In [1]:
# BOILER PLATE, MUST BE RUN ON SUBMIT NODE
%load_ext autoreload
%autoreload 2

import socket
import psutil
import torch 

hostname = socket.gethostname()
print("Host name:", hostname)
num_cpus = psutil.cpu_count()
print("Number of CPUs:", num_cpus)
total_memory = psutil.virtual_memory().total / (1024 ** 3)
print("Total memory (GB):", round(total_memory, 2))


device = torch.device("cuda" if torch.cuda.is_available() else "cpu")
print(f"Using device: {device}")

Host name: h100-st-p548xlarge-10
Number of CPUs: 192
Total memory (GB): 1999.96
Using device: cuda


In [26]:
import numpy as np
from datasets import Dataset
import pynvml

def print_gpu_utilization(devices=0):
    pynvml.nvmlInit()
    if not isinstance(devices, list):
        devices = [devices]
    
    for device in devices:
        handle = pynvml.nvmlDeviceGetHandleByIndex(device)
        info = pynvml.nvmlDeviceGetMemoryInfo(handle)
        print(f"GPU-{device} memory occupied: {info.used//1024**2} MB.")
    
def print_summary(result):
    print(f"Time: {result.metrics['train_runtime']:.2f}")
    print(f"Samples/second: {result.metrics['train_samples_per_second']:.2f}")
    print_gpu_utilization()

In [29]:
print("Initial")
print_gpu_utilization([0, 1])

Initial
GPU-0 memory occupied: 3657 MB.
GPU-1 memory occupied: 567 MB.

### Given problem 1
According to the GPU notebook, how much total memory does the host have?
### Given problem 2
Please continue the GPU notebook from where it stops.

### Recorded data
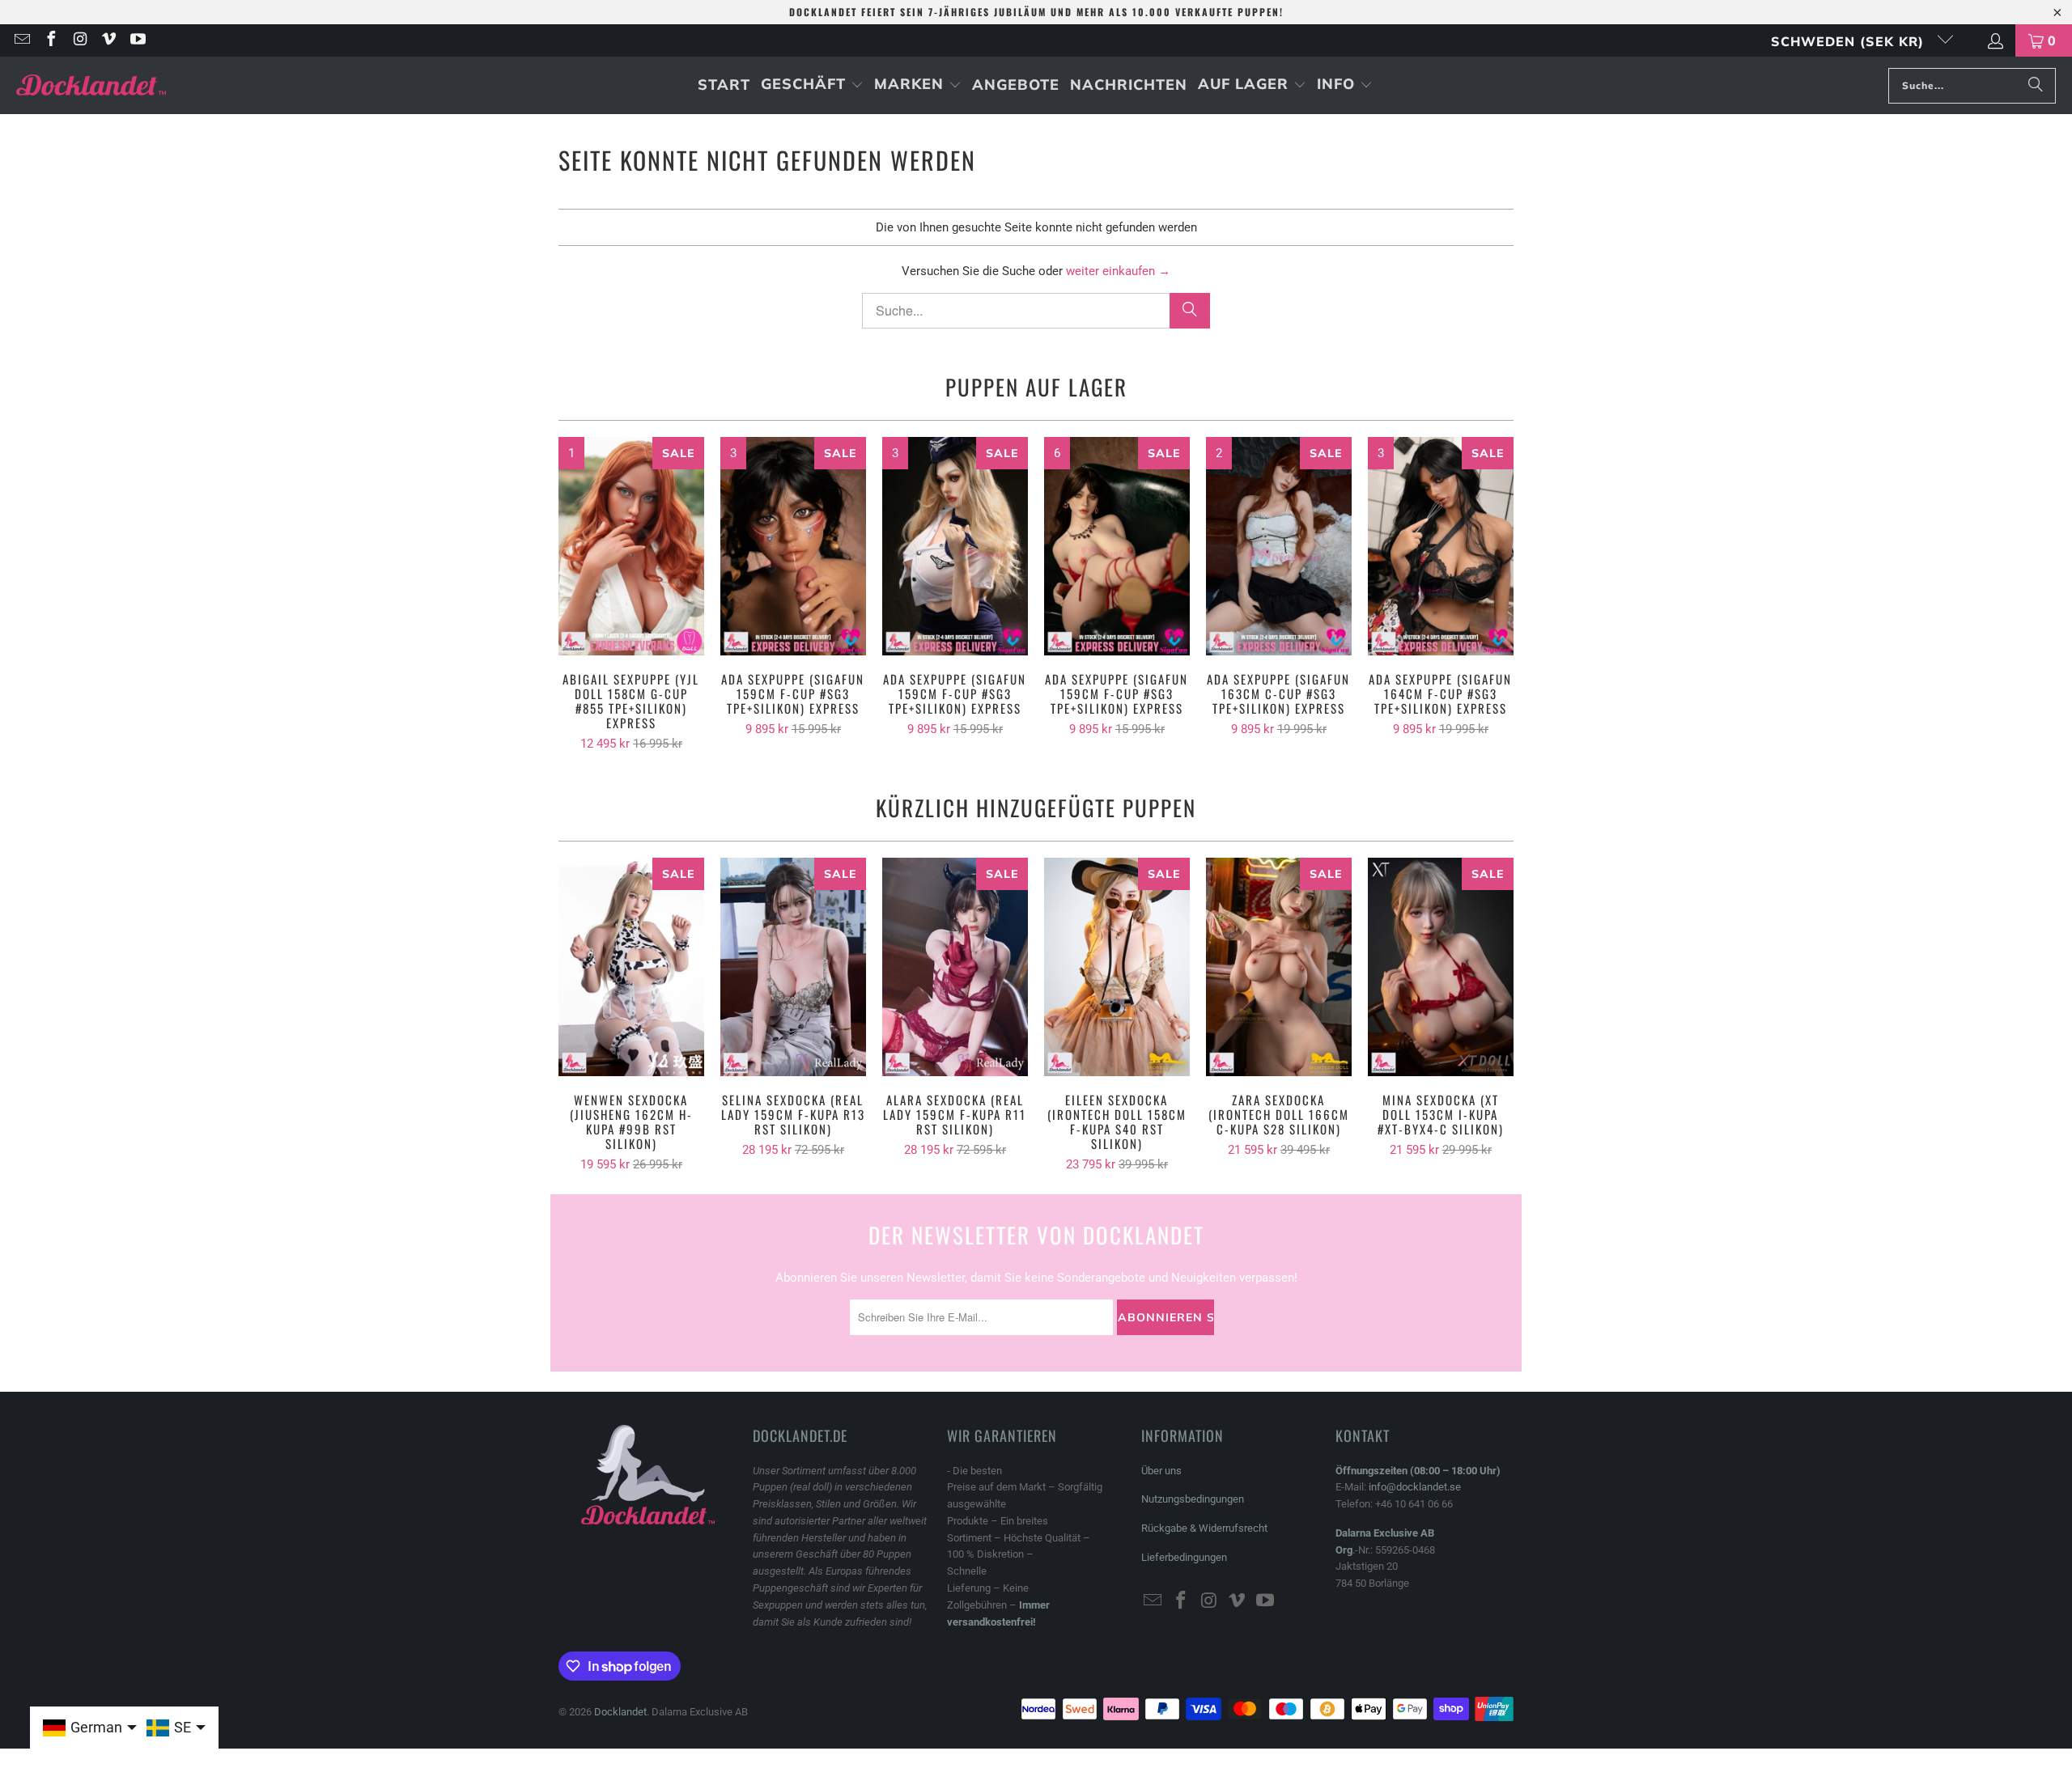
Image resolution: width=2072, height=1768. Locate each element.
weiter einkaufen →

### Expected answer 1
1999.96 GB.

### Expected answer 2
In [30]:
print("After loading tiny tensor and the kernels")
torch.ones((1, 1)).to("cuda")
print_gpu_utilization([0, 1])

After loading tiny tensor and the kernels
GPU-0 memory occupied: 3657 MB.
GPU-1 memory occupied: 567 MB.


# Load model

In [34]:
from transformers import AutoModelForSequenceClassification
from transformers import TrainingArguments, Trainer, logging
logging.set_verbosity_error()

In [31]:
model = AutoModelForSequenceClassification.from_pretrained("google-bert/bert-large-uncased").to("cuda")
print_gpu_utilization([0, 1])

Some weights of BertForSequenceClassification were not initialized from the model checkpoint at google-bert/bert-large-uncased and are newly initialized: ['classifier.bias', 'classifier.weight']
You should probably TRAIN this model on a down-stream task to be able to use it for predictions and inference.


GPU-0 memory occupied: 3657 MB.
GPU-1 memory occupied: 567 MB.


# Train model

In [36]:
seq_len, dataset_size = 512, 512

dummy_data = {
    "input_ids": np.random.randint(100, 30000, (dataset_size, seq_len)),
    "labels": np.random.randint(0, 1, (dataset_size)),
}

dummy_data['input_ids'].shape, dummy_data['labels'].shape

ds = Dataset.from_dict(dummy_data)
ds.set_format("pt")

default_args = {
    "output_dir": "tmp",
    "eval_strategy": "steps",
    "num_train_epochs": 1,
    "log_level": "error",
    "report_to": "none",
}

In [38]:
training_args = TrainingArguments(per_device_train_batch_size=4, **default_args)
trainer = Trainer(model=model, args=training_args, train_dataset=ds)
result = trainer.train()
print_summary(result)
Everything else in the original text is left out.